GIVEN REQUEST: Copy out the lines below word for word.

Part of a data file:
— Begin —

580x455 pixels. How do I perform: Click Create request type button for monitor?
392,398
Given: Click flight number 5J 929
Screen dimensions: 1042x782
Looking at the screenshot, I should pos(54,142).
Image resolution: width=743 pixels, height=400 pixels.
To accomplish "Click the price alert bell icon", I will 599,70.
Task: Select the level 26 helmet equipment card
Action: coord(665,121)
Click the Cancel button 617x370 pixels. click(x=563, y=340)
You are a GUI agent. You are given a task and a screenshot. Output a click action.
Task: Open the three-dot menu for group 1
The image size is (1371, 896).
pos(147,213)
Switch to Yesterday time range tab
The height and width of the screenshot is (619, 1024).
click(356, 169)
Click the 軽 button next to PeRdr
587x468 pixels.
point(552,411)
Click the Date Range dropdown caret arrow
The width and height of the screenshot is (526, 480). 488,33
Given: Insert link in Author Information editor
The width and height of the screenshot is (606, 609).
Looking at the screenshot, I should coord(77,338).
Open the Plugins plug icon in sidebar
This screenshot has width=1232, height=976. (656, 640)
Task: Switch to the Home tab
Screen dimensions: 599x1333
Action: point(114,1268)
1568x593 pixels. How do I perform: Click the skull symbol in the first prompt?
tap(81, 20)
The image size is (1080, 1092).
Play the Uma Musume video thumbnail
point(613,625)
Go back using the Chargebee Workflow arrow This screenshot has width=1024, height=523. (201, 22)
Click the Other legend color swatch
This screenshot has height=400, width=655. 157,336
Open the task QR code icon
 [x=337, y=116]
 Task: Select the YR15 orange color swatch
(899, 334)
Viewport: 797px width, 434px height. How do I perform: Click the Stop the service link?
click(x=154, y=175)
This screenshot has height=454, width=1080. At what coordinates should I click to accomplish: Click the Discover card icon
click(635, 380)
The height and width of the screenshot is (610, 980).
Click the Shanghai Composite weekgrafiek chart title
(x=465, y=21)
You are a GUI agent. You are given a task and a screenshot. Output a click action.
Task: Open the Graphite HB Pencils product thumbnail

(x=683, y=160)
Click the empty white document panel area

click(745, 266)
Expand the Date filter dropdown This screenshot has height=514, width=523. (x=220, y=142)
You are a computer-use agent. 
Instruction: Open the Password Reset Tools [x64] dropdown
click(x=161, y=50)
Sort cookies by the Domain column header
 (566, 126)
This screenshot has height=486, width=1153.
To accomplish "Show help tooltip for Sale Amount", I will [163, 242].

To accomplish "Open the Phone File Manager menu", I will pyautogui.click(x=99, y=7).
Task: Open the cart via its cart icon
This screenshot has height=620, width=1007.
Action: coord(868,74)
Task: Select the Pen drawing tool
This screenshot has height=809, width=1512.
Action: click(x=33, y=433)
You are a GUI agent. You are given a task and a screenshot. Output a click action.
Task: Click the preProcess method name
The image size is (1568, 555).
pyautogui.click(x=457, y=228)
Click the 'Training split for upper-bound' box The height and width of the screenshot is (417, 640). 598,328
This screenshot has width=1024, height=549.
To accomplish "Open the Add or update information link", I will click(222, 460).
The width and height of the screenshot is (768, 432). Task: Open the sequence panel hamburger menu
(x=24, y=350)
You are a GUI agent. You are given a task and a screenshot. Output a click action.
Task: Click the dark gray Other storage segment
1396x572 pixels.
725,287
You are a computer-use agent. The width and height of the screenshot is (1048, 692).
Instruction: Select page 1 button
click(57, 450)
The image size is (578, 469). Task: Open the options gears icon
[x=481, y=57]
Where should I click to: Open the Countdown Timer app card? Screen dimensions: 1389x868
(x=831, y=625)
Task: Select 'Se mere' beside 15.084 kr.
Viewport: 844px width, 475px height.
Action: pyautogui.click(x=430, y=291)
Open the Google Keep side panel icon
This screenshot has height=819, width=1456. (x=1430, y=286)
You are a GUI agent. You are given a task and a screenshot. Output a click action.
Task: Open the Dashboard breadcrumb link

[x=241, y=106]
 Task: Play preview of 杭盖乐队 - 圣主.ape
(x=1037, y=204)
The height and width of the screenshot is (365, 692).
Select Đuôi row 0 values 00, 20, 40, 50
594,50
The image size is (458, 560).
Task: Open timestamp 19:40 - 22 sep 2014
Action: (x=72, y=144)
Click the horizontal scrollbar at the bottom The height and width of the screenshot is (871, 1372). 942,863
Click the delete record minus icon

— End —

RESULT FOR THIS EXERCISE:
580x455 pixels. How do I perform: Click Create request type button for monitor?
392,398
Given: Click flight number 5J 929
Screen dimensions: 1042x782
Looking at the screenshot, I should pos(54,142).
Image resolution: width=743 pixels, height=400 pixels.
To accomplish "Click the price alert bell icon", I will 599,70.
Task: Select the level 26 helmet equipment card
Action: coord(665,121)
Click the Cancel button 617x370 pixels. click(x=563, y=340)
You are a GUI agent. You are given a task and a screenshot. Output a click action.
Task: Open the three-dot menu for group 1
The image size is (1371, 896).
pos(147,213)
Switch to Yesterday time range tab
The height and width of the screenshot is (619, 1024).
click(356, 169)
Click the 軽 button next to PeRdr
587x468 pixels.
point(552,411)
Click the Date Range dropdown caret arrow
The width and height of the screenshot is (526, 480). 488,33
Given: Insert link in Author Information editor
The width and height of the screenshot is (606, 609).
Looking at the screenshot, I should coord(77,338).
Open the Plugins plug icon in sidebar
This screenshot has width=1232, height=976. (656, 640)
Task: Switch to the Home tab
Screen dimensions: 599x1333
Action: point(114,1268)
1568x593 pixels. How do I perform: Click the skull symbol in the first prompt?
tap(81, 20)
The image size is (1080, 1092).
Play the Uma Musume video thumbnail
point(613,625)
Go back using the Chargebee Workflow arrow This screenshot has width=1024, height=523. (201, 22)
Click the Other legend color swatch
This screenshot has height=400, width=655. 157,336
Open the task QR code icon
 [x=337, y=116]
 Task: Select the YR15 orange color swatch
(899, 334)
Viewport: 797px width, 434px height. How do I perform: Click the Stop the service link?
click(x=154, y=175)
This screenshot has height=454, width=1080. At what coordinates should I click to accomplish: Click the Discover card icon
click(635, 380)
The height and width of the screenshot is (610, 980).
Click the Shanghai Composite weekgrafiek chart title
(x=465, y=21)
You are a GUI agent. You are given a task and a screenshot. Output a click action.
Task: Open the Graphite HB Pencils product thumbnail

(x=683, y=160)
Click the empty white document panel area

click(745, 266)
Expand the Date filter dropdown This screenshot has height=514, width=523. (x=220, y=142)
You are a computer-use agent. 
Instruction: Open the Password Reset Tools [x64] dropdown
click(x=161, y=50)
Sort cookies by the Domain column header
 (566, 126)
This screenshot has height=486, width=1153.
To accomplish "Show help tooltip for Sale Amount", I will [163, 242].

To accomplish "Open the Phone File Manager menu", I will pyautogui.click(x=99, y=7).
Task: Open the cart via its cart icon
This screenshot has height=620, width=1007.
Action: coord(868,74)
Task: Select the Pen drawing tool
This screenshot has height=809, width=1512.
Action: click(x=33, y=433)
You are a GUI agent. You are given a task and a screenshot. Output a click action.
Task: Click the preProcess method name
The image size is (1568, 555).
pyautogui.click(x=457, y=228)
Click the 'Training split for upper-bound' box The height and width of the screenshot is (417, 640). 598,328
This screenshot has width=1024, height=549.
To accomplish "Open the Add or update information link", I will click(222, 460).
The width and height of the screenshot is (768, 432). Task: Open the sequence panel hamburger menu
(x=24, y=350)
You are a GUI agent. You are given a task and a screenshot. Output a click action.
Task: Click the dark gray Other storage segment
1396x572 pixels.
725,287
You are a computer-use agent. The width and height of the screenshot is (1048, 692).
Instruction: Select page 1 button
click(57, 450)
The image size is (578, 469). Task: Open the options gears icon
[x=481, y=57]
Where should I click to: Open the Countdown Timer app card? Screen dimensions: 1389x868
(x=831, y=625)
Task: Select 'Se mere' beside 15.084 kr.
Viewport: 844px width, 475px height.
Action: pyautogui.click(x=430, y=291)
Open the Google Keep side panel icon
This screenshot has height=819, width=1456. (x=1430, y=286)
You are a GUI agent. You are given a task and a screenshot. Output a click action.
Task: Open the Dashboard breadcrumb link

[x=241, y=106]
 Task: Play preview of 杭盖乐队 - 圣主.ape
(x=1037, y=204)
The height and width of the screenshot is (365, 692).
Select Đuôi row 0 values 00, 20, 40, 50
594,50
The image size is (458, 560).
Task: Open timestamp 19:40 - 22 sep 2014
Action: (x=72, y=144)
Click the horizontal scrollbar at the bottom The height and width of the screenshot is (871, 1372). 942,863
Click the delete record minus icon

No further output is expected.